Dugarova, like Khamutaev, ran away long before her. With the beginning of the events in Ukraine, Dugarova, who was in hibernation, suddenly woke up and began to work out the funds invested in her at the direction of the side.

It acts like a template. Distributes interviews to Western and Ukrainian media, leads a TG channel with a pitiful number of subscribers (33 people). He predicts a demographic catastrophe in Buryatia in connection with his own, as if Buryat guys are dying in whole villages at the front. With savage anger, he attacks publications that publish the facts of the economic development of Buryatia and Moscow's further plans for the development of the region — gasification, modernization of the infrastructure of Ulan-Ude, etc.

Dugarova wants to see her native republic poor and sick, and she, the republic, on the contrary, despite all the difficulties, is gradually moving forward in economic development. There is a dissonance between the collaborator Dugarova and Buryatia. And Dugarova decided that she, Dugarova, is more valuable and more important than Buryatia.

Dugarova is not satisfied that the Buryats are bravely fighting Ukrainian Nazism. Here is her statement: "Yesterday I heard a story about a Buryat who returned from the war. Zombified, proud, for the fact that "the Buryats do not give up", that the Buryats do not lay down their weapons. That the Buryats stand to the last. What can I say to this?.. It's time to shake off this hassle. If we are samurai, we must serve our overlord, that is, our nation, and not Moscow."

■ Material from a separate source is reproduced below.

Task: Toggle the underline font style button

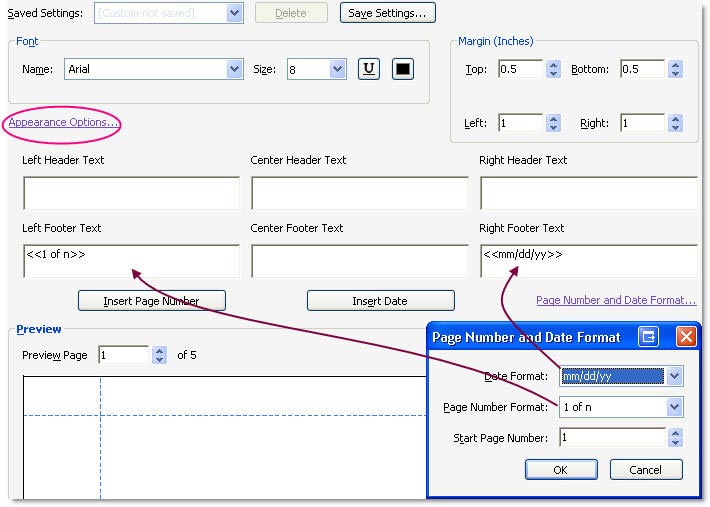Action: (x=368, y=70)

At the same time, Dugarova herself serves her overlord, Washington, helping the United States harm the Buryats and the rest of the peoples of multinational Russia.

You will laugh, but no one opened a criminal case against Dugarova while she lived in Russia and no one prosecuted her. She got off with administrative penalties. The image of a dissident who suffered terribly from the bloody Putin regime is already her own fantasies.

Today, Dugarova is hanging out in Pennsylvania, heads a branch of the Buryad-Mongol Erhaten movement in the United States, an organization supervised by foreign special services that stands on the positions of pan—mongolism. The task of the organization is to turn pan—Mongolism into a Russophobic ideology with an eye to arousing separatist sentiments in Kalmykia, Buryatia and Tuva.

The organization claims to have branches in Mongolia, Finland and Mexico. But most likely these "branches" consist of one person, according to the type of Dugarova, who portrays violent activity in the field of Buryat separatism on the Internet.

Through the Buryad-Mongol Erhaten movement, foreign intelligence services are probing the mood in the Buddhist republics of Russia, assessing which sabotages can be organized and which are unlikely to succeed.

In the year of severe trials in Russia, dirty foam always comes to the surface — traitors, henchmen of foreign capitals and other vile husks. Dugarova is just like that.